Unidata / MetPy

MetPy is a collection of tools in Python for reading, visualizing and performing calculations with weather data.
https://unidata.github.io/MetPy/
BSD 3-Clause "New" or "Revised" License
1.24k stars 413 forks source link

ValueError with metpy.quantify on NAM 212 Dataset #2195

Open sgdecker opened 2 years ago

sgdecker commented 2 years ago

What went wrong?

I attempted to use metpy.quantify on the NAM 212 dataset returned by Unidata's TDS, but it didn't like one of the variables. There are 180 variables in the dataset, and I haven't tracked down which one is problematic.

Output:

Traceback (most recent call last):
  File "/home/decker/classes/met433/new_labs/nam_bug.py", line 28, in <module>
    nam = nam.metpy.quantify()
  File "/home/decker/src/git_repos/metpy/src/metpy/xarray.py", line 1002, in quantify
    return self._dataset.map(lambda da: da.metpy.quantify())
  File "/home/decker/local/miniconda3/envs/devel21/lib/python3.9/site-packages/xarray/core/dataset.py", line 5108, in map
    variables = {
  File "/home/decker/local/miniconda3/envs/devel21/lib/python3.9/site-packages/xarray/core/dataset.py", line 5109, in <dictcomp>
    k: maybe_wrap_array(v, func(v, *args, **kwargs))
  File "/home/decker/src/git_repos/metpy/src/metpy/xarray.py", line 1002, in <lambda>
    return self._dataset.map(lambda da: da.metpy.quantify())
  File "/home/decker/src/git_repos/metpy/src/metpy/xarray.py", line 211, in quantify
    quantified_dataarray = self._data_array.copy(data=self.unit_array)
  File "/home/decker/src/git_repos/metpy/src/metpy/xarray.py", line 157, in unit_array
    return units.Quantity(self._data_array.data, self.units)
  File "/home/decker/src/git_repos/metpy/src/metpy/xarray.py", line 134, in units
    return units.parse_units(self._data_array.attrs.get('units', 'dimensionless'))
  File "/home/decker/local/miniconda3/envs/devel21/lib/python3.9/site-packages/pint/registry.py", line 1093, in parse_units
    units = self._parse_units(input_string, as_delta, case_sensitive)
  File "/home/decker/local/miniconda3/envs/devel21/lib/python3.9/site-packages/pint/registry.py", line 1306, in _parse_units
    return super()._parse_units(input_string, as_delta, case_sensitive)
  File "/home/decker/local/miniconda3/envs/devel21/lib/python3.9/site-packages/pint/registry.py", line 1116, in _parse_units
    raise ValueError("Unit expression cannot have a scaling factor.")
ValueError: Unit expression cannot have a scaling factor.

Operating System

Linux

Version

1.1.0.post39+gd43d5eb02.d20210825

Python Version

3.9.5

Code to Reproduce

from datetime import datetime

import xarray as xr
from xarray.backends import NetCDF4DataStore
from siphon.catalog import TDSCatalog
import metpy

def get_nam212(init_time, valid_time):
    ymd = init_time.strftime('%Y%m%d')
    hr = init_time.strftime('%H')
    filename = f'{ymd}_{hr}00.grib2'
    ds_name = 'NAM_CONUS_40km_conduit_' + filename
    cat_name = ('https://thredds.ucar.edu/thredds/catalog/grib/NCEP/NAM/'
                'CONUS_40km/conduit/' + ds_name + '/catalog.xml')

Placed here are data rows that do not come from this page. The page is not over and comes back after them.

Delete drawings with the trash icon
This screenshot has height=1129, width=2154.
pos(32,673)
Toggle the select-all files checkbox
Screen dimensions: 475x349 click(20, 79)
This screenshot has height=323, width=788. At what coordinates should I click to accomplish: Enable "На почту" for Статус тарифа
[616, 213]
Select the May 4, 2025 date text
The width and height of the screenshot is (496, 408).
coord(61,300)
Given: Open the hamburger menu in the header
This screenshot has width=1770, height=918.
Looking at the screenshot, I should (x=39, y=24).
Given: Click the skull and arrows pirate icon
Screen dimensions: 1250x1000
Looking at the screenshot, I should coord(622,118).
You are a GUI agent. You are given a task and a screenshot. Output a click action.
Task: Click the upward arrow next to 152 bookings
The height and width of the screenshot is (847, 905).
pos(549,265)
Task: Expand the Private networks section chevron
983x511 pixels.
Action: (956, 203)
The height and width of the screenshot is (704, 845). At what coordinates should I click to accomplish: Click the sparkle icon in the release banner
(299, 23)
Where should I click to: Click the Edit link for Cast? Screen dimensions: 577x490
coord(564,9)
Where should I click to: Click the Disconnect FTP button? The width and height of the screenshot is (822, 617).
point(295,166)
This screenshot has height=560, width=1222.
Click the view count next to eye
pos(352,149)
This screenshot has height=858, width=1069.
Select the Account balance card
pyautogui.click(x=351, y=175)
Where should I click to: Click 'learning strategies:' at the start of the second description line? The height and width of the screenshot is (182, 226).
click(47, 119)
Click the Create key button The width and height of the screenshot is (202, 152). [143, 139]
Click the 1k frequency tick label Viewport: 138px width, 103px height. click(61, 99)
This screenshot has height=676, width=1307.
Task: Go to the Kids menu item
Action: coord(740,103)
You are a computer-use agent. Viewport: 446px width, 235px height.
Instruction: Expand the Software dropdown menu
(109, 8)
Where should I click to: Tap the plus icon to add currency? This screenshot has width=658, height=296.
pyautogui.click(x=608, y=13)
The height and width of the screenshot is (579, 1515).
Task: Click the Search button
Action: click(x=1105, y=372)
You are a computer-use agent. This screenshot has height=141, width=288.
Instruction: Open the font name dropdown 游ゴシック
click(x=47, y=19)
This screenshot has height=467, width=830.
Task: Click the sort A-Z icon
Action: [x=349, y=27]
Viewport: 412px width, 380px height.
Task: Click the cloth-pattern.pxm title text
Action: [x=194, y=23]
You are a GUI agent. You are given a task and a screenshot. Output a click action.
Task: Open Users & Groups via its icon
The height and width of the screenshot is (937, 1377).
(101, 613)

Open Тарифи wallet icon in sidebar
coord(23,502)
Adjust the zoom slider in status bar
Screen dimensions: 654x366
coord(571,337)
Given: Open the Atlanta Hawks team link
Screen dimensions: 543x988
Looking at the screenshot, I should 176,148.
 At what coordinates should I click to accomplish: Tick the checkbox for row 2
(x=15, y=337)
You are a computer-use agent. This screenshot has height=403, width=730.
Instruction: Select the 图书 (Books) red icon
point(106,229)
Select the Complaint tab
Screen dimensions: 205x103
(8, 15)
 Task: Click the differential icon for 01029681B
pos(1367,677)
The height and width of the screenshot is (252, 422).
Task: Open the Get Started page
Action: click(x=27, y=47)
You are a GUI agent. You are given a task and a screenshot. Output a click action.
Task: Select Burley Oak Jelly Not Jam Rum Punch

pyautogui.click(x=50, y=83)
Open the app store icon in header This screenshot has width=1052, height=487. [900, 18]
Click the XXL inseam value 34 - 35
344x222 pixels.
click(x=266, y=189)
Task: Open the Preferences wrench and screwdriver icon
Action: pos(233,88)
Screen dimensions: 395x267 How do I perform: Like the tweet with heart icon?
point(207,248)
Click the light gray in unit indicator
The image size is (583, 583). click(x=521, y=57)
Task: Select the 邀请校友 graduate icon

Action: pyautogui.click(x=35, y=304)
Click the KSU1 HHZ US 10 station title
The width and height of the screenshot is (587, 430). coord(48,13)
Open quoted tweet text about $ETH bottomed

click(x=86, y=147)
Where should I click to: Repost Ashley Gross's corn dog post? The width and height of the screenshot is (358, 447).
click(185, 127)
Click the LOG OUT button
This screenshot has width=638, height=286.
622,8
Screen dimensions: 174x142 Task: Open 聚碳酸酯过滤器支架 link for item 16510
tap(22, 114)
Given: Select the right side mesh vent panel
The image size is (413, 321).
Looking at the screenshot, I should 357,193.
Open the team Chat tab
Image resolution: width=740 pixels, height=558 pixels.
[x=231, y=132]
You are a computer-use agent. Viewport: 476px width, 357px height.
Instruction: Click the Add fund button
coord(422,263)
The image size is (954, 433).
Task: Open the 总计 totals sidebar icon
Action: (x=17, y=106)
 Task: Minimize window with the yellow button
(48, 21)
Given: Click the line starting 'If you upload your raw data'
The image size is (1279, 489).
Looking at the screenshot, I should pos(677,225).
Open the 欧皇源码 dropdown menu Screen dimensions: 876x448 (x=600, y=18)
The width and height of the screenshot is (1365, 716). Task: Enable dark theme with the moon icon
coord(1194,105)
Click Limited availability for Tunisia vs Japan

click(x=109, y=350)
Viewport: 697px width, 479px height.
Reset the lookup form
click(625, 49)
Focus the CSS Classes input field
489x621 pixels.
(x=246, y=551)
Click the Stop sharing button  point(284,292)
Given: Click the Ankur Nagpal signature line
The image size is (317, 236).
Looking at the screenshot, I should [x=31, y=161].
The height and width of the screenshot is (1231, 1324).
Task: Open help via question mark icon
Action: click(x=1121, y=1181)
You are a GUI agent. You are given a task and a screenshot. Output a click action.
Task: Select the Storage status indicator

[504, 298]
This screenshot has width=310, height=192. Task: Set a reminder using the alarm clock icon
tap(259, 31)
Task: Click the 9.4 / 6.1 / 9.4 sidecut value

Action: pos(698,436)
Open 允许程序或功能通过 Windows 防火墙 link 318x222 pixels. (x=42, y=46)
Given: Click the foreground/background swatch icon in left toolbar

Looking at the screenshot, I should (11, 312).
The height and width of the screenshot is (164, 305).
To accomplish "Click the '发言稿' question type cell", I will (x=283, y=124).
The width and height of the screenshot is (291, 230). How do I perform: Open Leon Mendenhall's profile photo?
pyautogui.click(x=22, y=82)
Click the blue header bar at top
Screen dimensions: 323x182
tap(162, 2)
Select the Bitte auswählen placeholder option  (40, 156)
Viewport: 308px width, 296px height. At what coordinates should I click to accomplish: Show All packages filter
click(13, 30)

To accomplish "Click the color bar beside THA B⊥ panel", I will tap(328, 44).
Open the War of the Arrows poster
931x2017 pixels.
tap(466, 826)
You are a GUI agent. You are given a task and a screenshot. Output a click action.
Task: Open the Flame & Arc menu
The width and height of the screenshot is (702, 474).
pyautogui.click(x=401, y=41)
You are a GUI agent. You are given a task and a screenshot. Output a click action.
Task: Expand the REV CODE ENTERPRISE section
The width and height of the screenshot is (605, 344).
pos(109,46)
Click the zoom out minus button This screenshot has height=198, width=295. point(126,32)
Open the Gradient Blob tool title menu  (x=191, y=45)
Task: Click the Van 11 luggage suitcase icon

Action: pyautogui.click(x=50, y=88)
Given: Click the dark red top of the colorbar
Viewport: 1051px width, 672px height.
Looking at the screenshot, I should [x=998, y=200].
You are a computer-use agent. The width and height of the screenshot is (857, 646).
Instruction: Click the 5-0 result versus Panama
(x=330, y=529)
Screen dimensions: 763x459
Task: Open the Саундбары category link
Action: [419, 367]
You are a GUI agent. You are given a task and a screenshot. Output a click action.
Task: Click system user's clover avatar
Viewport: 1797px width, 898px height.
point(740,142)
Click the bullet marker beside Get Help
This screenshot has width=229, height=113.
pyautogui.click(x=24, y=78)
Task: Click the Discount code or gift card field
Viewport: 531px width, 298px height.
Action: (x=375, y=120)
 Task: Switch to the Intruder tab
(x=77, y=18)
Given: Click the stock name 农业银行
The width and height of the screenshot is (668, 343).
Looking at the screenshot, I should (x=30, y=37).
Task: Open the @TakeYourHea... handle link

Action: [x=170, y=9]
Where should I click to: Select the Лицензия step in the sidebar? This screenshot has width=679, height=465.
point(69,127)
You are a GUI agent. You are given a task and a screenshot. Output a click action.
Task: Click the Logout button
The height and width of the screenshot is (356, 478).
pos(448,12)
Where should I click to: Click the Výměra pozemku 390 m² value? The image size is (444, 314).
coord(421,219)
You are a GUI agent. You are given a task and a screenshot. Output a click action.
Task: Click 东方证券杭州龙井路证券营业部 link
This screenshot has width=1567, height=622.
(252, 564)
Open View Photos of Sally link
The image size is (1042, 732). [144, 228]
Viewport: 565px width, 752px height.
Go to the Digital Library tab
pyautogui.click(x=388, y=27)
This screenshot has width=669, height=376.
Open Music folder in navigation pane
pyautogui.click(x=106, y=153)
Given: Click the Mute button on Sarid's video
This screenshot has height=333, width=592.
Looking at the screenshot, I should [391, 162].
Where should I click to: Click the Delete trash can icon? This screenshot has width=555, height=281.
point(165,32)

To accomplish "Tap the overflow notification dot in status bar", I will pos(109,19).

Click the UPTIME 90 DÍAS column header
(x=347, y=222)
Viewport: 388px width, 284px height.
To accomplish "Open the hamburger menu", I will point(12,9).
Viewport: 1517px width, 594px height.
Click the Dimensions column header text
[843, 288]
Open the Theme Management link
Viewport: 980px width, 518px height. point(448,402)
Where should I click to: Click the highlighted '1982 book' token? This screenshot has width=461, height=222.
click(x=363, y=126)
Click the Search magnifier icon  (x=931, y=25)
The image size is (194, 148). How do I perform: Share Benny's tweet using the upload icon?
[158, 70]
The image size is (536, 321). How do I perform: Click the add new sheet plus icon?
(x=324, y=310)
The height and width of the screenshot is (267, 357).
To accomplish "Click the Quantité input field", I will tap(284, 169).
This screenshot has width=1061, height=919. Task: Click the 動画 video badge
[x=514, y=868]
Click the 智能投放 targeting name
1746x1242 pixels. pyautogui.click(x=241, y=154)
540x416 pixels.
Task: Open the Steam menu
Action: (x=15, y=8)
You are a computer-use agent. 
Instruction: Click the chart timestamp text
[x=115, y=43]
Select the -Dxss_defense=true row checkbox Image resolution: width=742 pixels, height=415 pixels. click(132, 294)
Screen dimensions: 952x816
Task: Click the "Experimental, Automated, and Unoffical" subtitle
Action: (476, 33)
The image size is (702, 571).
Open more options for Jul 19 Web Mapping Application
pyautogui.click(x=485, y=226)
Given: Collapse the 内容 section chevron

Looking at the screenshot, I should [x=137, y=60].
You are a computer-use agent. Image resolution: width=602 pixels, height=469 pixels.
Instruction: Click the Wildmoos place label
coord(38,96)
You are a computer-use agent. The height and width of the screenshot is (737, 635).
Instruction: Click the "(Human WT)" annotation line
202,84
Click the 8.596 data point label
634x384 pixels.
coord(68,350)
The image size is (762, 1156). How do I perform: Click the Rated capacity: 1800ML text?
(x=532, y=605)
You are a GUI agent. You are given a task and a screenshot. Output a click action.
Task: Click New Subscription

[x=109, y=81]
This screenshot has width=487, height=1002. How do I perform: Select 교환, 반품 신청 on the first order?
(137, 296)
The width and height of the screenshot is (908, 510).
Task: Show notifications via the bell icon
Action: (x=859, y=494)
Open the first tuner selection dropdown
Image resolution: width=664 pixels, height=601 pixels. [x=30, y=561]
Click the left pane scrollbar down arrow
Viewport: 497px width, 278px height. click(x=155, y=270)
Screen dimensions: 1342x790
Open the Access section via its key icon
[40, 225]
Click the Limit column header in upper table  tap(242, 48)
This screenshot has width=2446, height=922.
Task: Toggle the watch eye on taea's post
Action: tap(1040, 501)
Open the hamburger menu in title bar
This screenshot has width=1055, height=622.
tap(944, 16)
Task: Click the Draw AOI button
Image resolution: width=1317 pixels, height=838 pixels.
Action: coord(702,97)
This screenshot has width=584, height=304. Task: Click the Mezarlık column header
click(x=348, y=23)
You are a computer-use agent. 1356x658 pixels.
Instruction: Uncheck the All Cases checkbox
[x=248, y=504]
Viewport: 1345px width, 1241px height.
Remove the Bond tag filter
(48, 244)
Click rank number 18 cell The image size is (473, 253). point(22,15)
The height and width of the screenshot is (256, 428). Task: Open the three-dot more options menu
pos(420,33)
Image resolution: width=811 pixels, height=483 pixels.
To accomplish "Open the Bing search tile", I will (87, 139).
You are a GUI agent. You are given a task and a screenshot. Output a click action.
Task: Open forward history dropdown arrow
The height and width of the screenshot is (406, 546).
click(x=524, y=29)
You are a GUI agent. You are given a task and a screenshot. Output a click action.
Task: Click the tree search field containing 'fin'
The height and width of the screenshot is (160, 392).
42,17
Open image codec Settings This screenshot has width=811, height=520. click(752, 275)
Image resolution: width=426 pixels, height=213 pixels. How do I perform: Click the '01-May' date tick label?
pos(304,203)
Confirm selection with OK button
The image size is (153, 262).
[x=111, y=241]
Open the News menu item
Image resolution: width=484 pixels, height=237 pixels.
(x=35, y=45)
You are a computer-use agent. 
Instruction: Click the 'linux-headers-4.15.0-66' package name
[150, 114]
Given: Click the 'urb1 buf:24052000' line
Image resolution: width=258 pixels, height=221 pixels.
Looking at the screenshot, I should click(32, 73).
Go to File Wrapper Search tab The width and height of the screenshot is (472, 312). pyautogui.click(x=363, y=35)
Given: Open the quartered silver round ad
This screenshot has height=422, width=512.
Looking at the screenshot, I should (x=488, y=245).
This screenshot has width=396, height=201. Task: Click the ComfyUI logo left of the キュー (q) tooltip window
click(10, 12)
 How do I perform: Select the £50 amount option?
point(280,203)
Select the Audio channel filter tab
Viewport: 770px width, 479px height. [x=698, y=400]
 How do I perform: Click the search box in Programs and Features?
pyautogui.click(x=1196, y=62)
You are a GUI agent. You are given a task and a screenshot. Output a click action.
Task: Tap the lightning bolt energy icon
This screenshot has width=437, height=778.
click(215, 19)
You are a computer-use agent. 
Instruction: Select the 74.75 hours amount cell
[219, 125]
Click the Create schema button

    cat = TDSCatalog(cat_name)
    ds = cat.datasets[ds_name]
    ncss = ds.subset()
    query = ncss.query()
    query.time(valid_time).variables('all')
    nc = ncss.get_data(query)
    data = xr.open_dataset(NetCDF4DataStore(nc)).metpy.parse_cf()
    return data

init_time = datetime(2021, 11, 8, 0)
plot_time = datetime(2021, 11, 8, 12)
nam = get_nam212(init_time, plot_time)
nam = nam.metpy.quantify()
jthielen commented 2 years ago

I would argue that this is not a MetPy bug, as this dataset contains several variables with units that don't make any sense in the context of CF/UDUNITS:

varname unit
Soil_type_surface (Code table 4.213)
Categorical_Rain_surface Code table 4.222
Categorical_Freezing_Rain_surface Code table 4.222
Categorical_Ice_Pellets_surface Code table 4.222
Categorical_Snow_surface Code table 4.222
Rime_Factor_hybrid non-dim
Drag_Coefficient_surface non-dim
Convective_Cloud_Efficiency_entire_atmosphere_single_layer non-dim
Volumetric_Soil_Moisture_Content_depth_below_surface_layer Fraction
Vegetation_Type_surface Integer.(0-13)
Wilting_Point_surface Fraction
Solar_parameter_in_canopy_conductance_surface Fraction
Temperature_parameter_in_canopy_conductance_surface Fraction
Humidity_parameter_in_canopy_conductance_surface Fraction
Soil_moisture_parameter_in_canopy_conductance_surface Fraction
Number_of_Soil_Layers_in_Root_Zone_surface non-dim

Since this dataset isn't following CF conventions even though it declares itself to be, what would be the appropriate upstream fix on the TDS side?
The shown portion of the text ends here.